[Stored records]
=== Begin Enclosure ===

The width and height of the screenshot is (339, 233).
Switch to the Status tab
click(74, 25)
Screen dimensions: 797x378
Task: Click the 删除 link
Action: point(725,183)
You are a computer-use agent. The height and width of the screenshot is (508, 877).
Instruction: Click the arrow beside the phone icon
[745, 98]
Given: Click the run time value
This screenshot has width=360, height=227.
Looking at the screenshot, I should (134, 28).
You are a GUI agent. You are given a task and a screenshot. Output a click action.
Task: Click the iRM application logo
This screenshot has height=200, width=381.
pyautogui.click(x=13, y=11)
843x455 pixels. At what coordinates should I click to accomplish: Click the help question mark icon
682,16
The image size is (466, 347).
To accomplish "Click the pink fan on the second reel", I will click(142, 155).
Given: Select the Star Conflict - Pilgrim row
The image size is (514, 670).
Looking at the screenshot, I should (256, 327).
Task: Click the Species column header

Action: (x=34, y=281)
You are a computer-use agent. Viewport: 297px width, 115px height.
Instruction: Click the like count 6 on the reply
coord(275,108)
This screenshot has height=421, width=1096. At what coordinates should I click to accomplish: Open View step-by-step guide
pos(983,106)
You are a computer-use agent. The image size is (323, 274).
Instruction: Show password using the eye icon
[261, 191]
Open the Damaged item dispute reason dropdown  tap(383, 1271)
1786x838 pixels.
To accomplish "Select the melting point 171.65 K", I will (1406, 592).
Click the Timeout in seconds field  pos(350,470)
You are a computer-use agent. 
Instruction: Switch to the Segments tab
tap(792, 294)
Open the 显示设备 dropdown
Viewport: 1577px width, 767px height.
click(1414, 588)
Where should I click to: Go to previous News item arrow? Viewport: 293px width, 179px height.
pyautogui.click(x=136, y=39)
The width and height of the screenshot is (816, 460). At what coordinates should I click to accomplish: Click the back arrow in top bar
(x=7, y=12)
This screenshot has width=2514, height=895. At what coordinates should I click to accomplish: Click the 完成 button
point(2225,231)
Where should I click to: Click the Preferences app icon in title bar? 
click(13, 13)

=== End Enclosure ===

Your assignment => Where a line in the records above contains the string "will", return that line.

Written response =>
To accomplish "Click the pink fan on the second reel", I will click(142, 155).
To accomplish "Select the melting point 171.65 K", I will (1406, 592).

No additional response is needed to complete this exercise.